**GOAL OF THE EXERCISE**
Set down, unchanged, the lines between the one holding "At what (x,y)" and the one holding "battery-icon is located", inclusive, leaving the pictures out.

(Records held in a dataset)
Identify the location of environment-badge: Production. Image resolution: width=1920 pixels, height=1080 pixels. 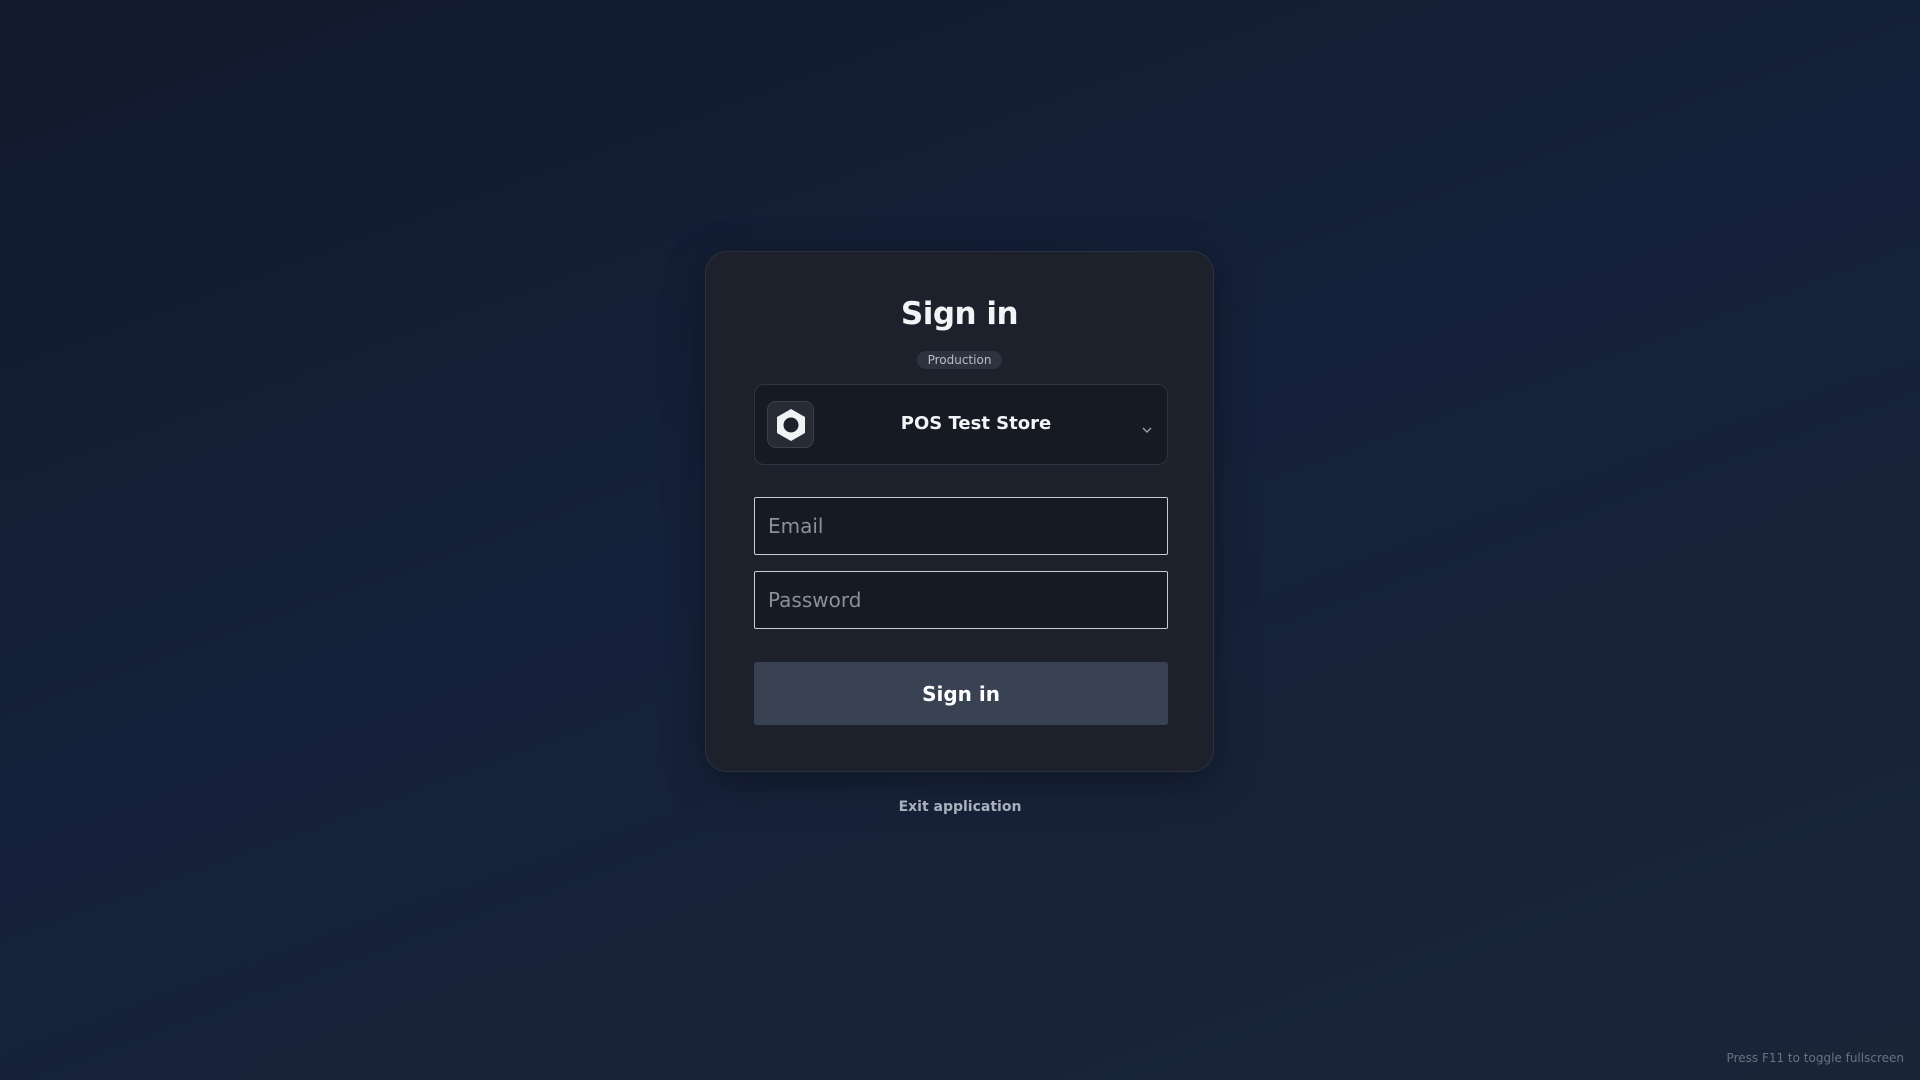
(960, 360).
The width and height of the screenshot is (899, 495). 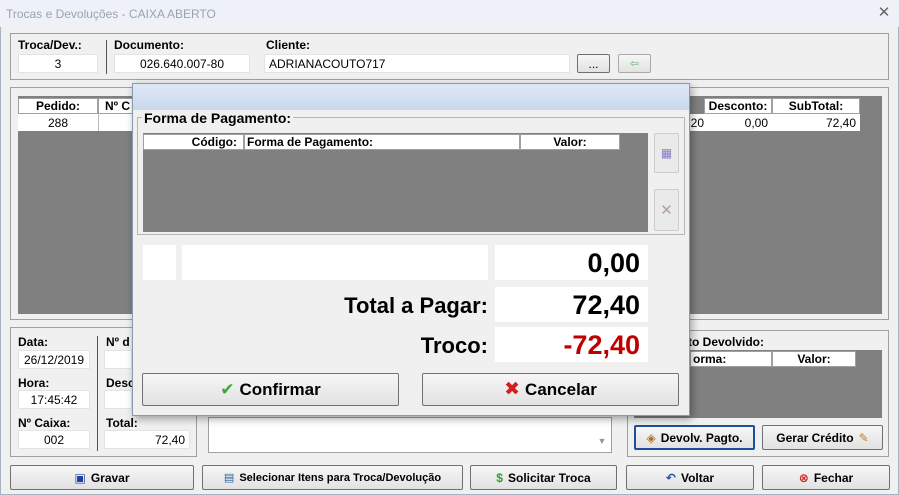 What do you see at coordinates (229, 478) in the screenshot?
I see `list-select-icon: ▤` at bounding box center [229, 478].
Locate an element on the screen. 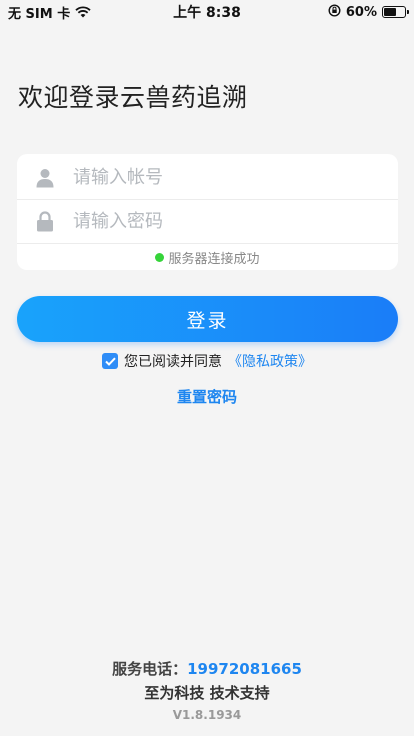  reset-password-link: 重置密码 is located at coordinates (207, 396).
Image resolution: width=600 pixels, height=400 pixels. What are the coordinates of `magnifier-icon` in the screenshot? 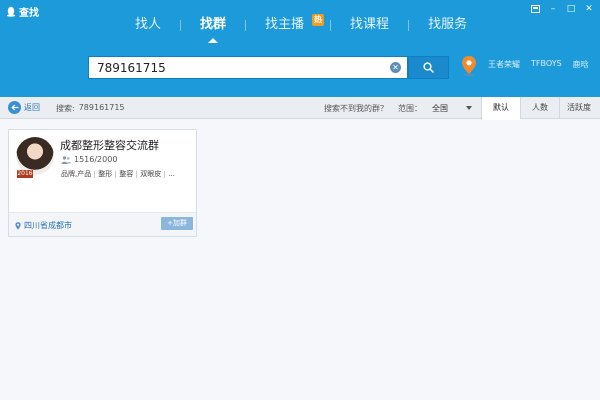 It's located at (428, 68).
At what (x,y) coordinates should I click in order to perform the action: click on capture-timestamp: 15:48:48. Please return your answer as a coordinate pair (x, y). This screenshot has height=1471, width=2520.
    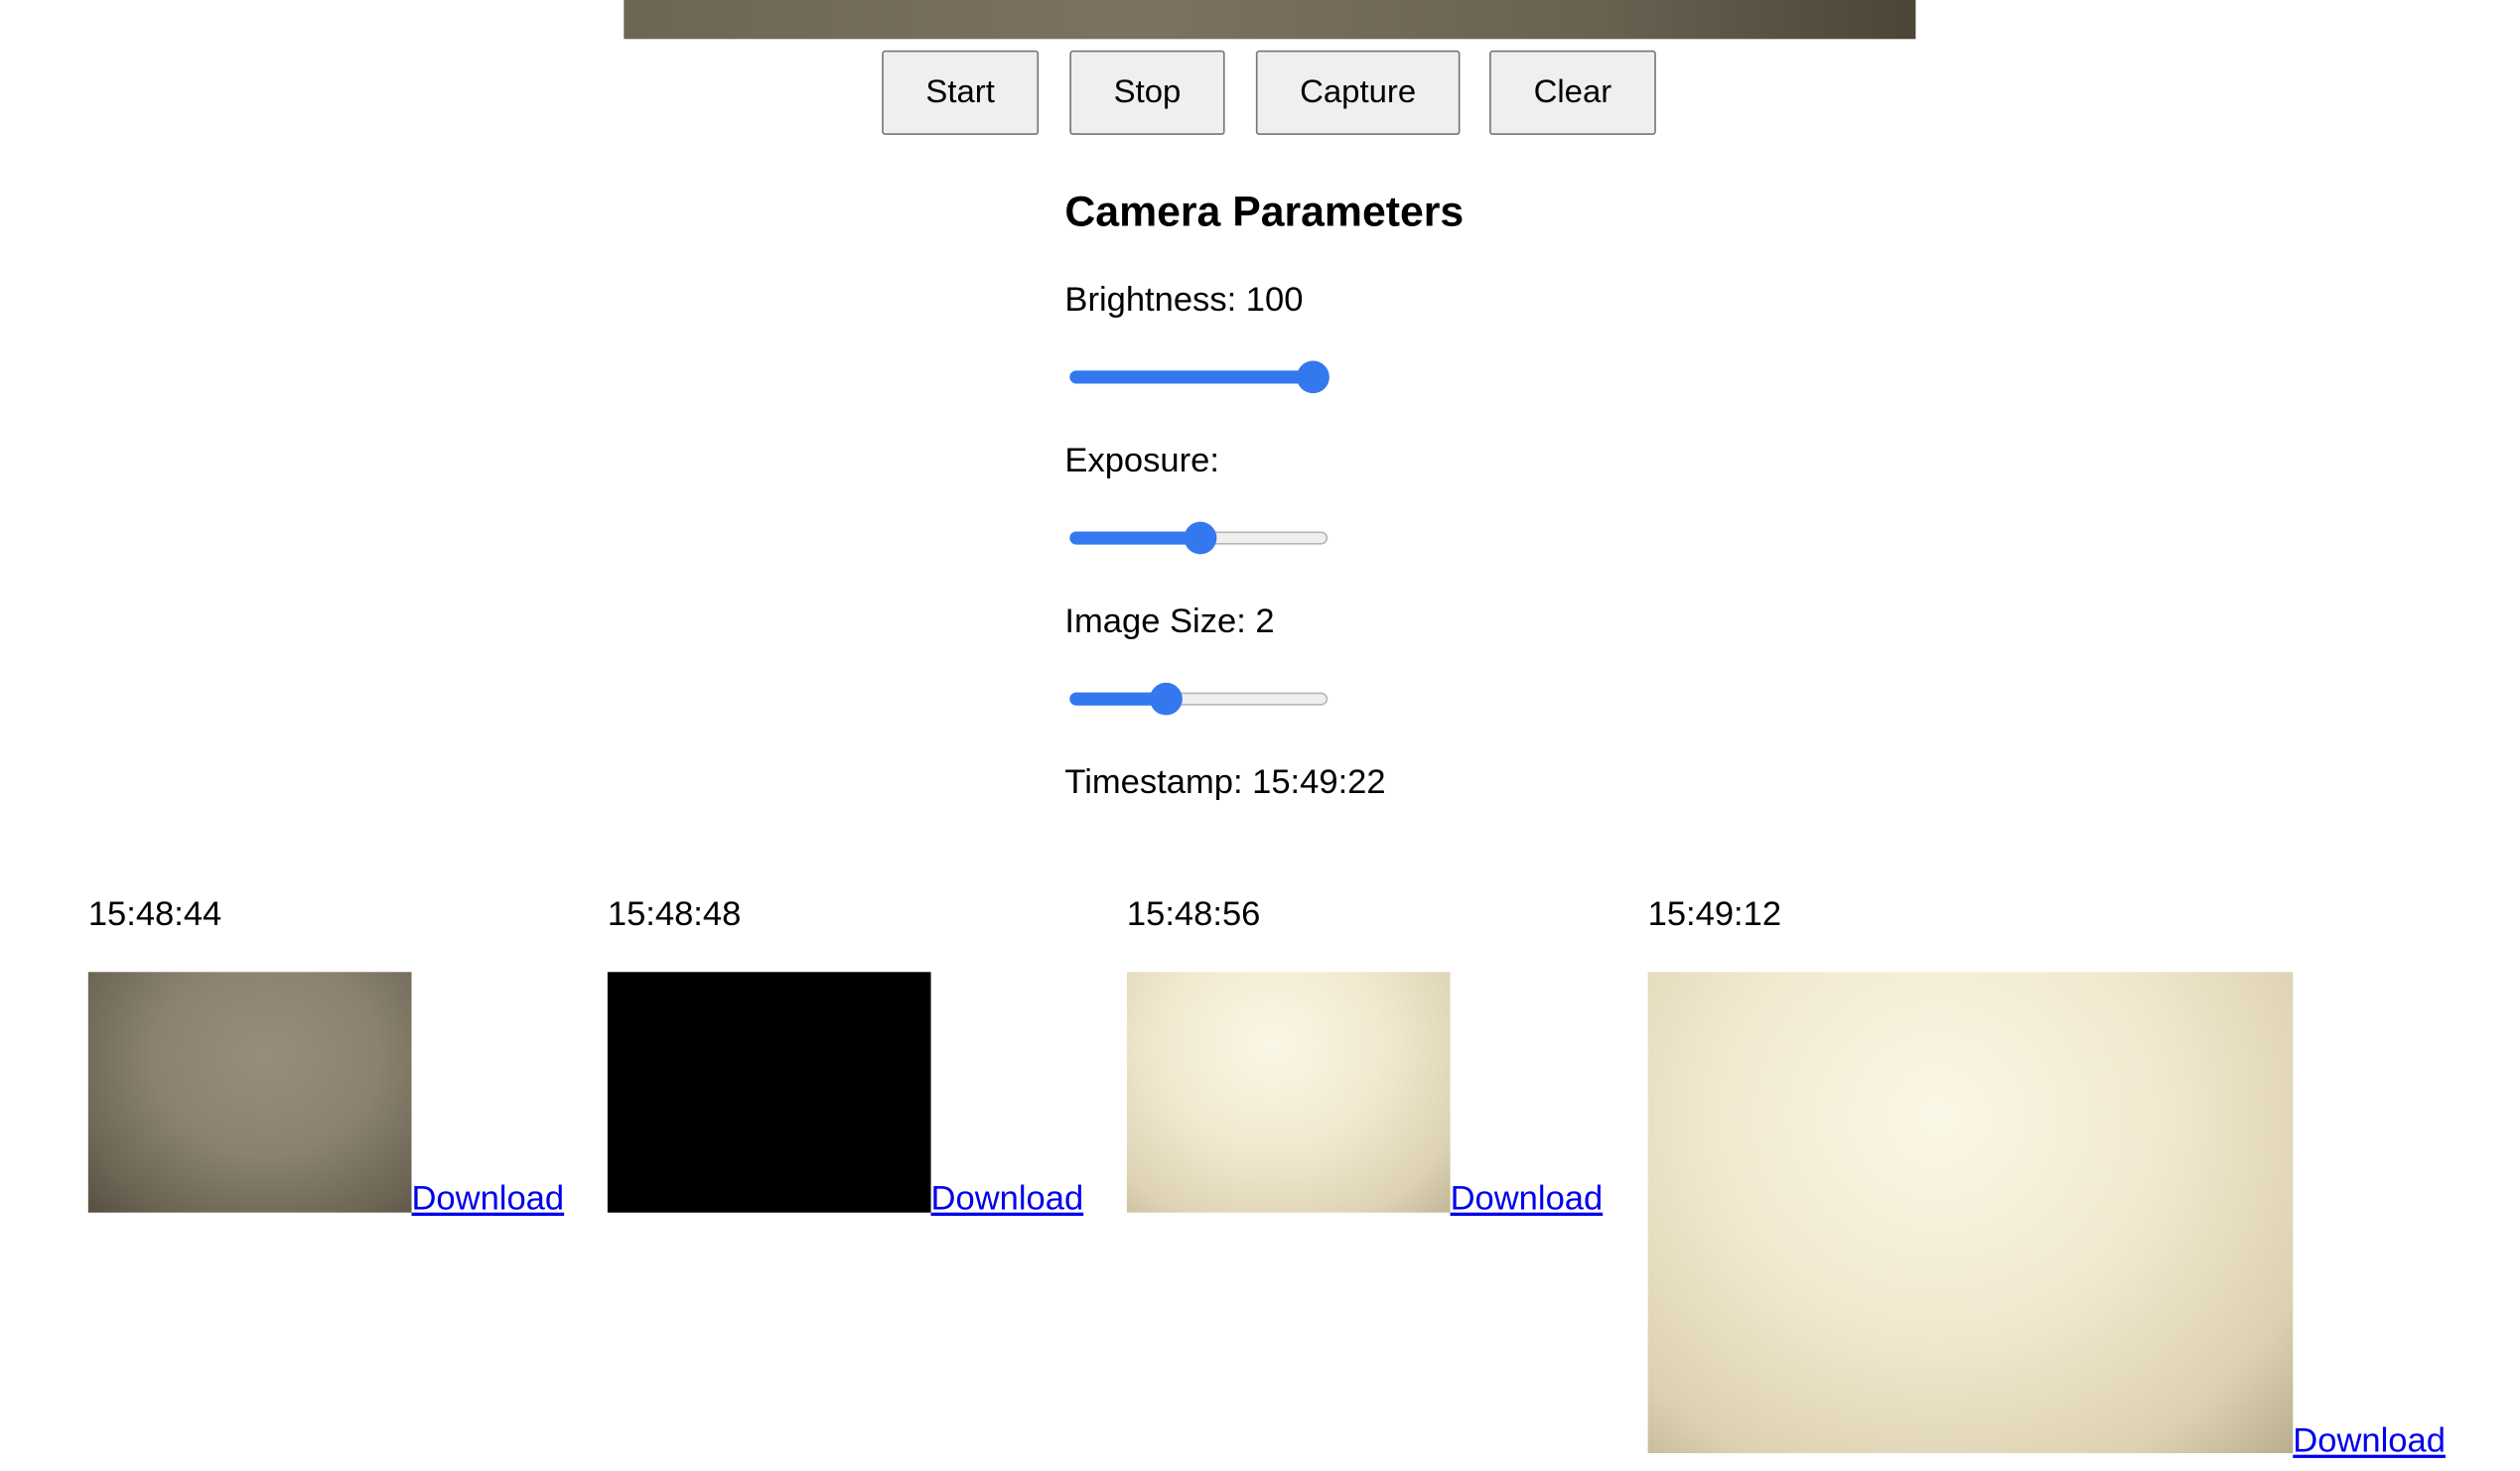
    Looking at the image, I should click on (674, 914).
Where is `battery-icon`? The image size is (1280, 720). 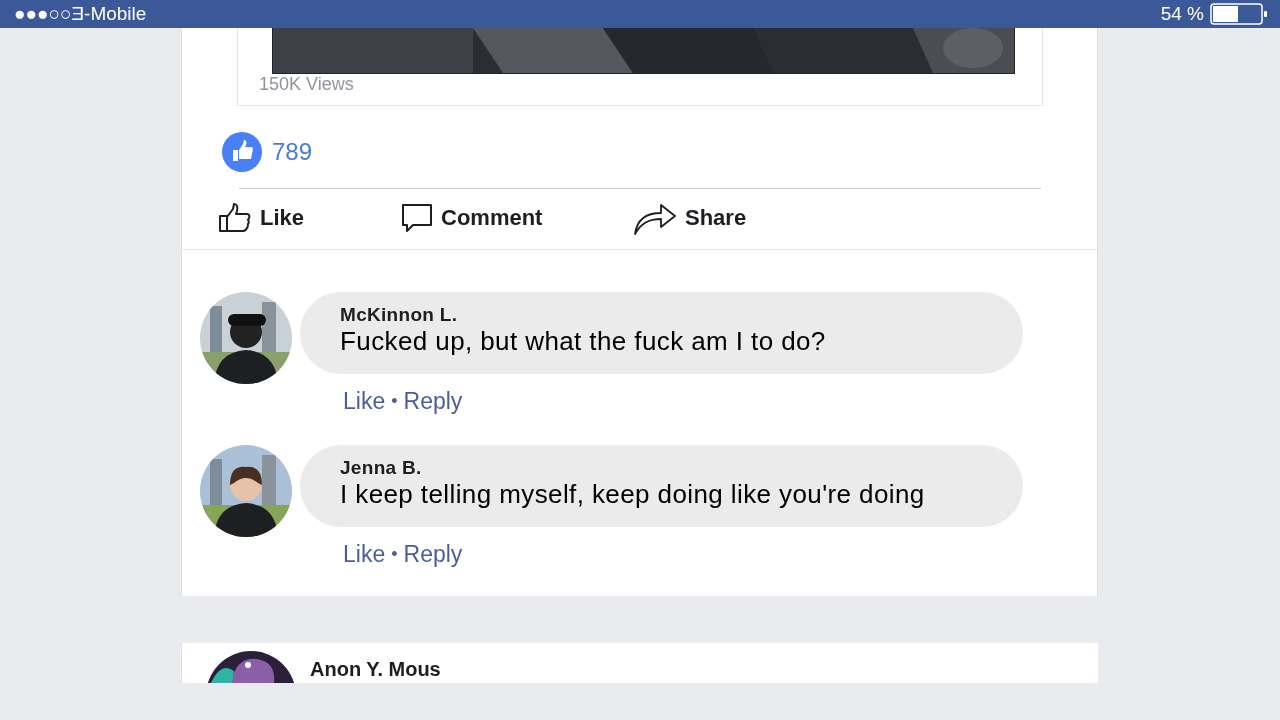
battery-icon is located at coordinates (1239, 14).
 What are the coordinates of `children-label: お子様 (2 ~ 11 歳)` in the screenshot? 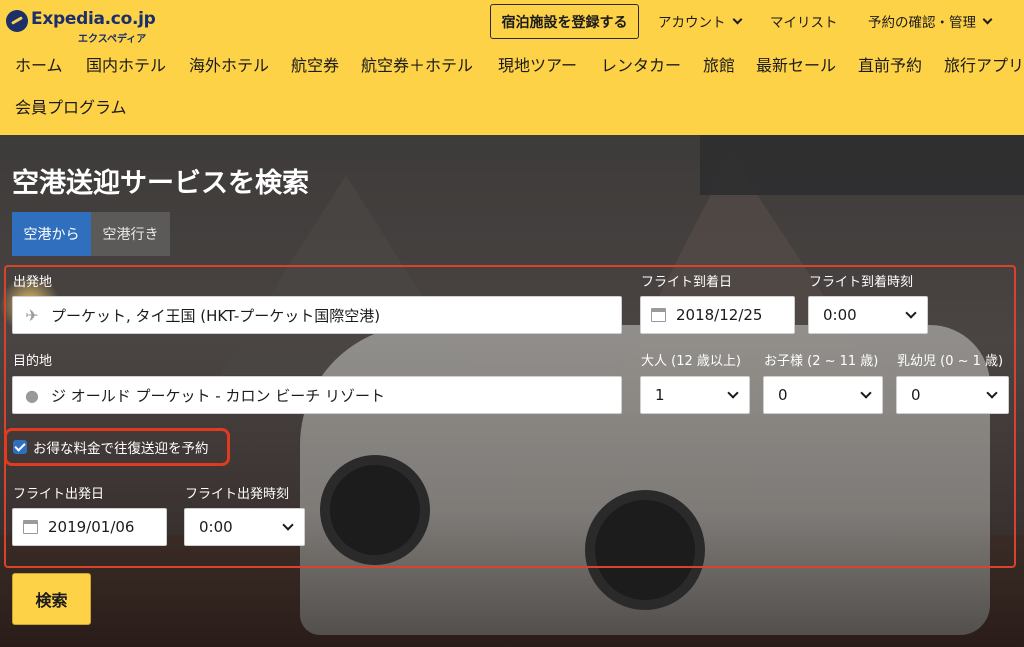 It's located at (822, 362).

**RESULT OF THIS EXERCISE**
At what (x,y) coordinates should I click in order to perform the action: click on capture-timestamp: 15:48:48. Please return your answer as a coordinate pair (x, y). This screenshot has height=1471, width=2520.
    Looking at the image, I should click on (674, 914).
Where is `battery-icon`? The image size is (1280, 720). 
battery-icon is located at coordinates (1239, 14).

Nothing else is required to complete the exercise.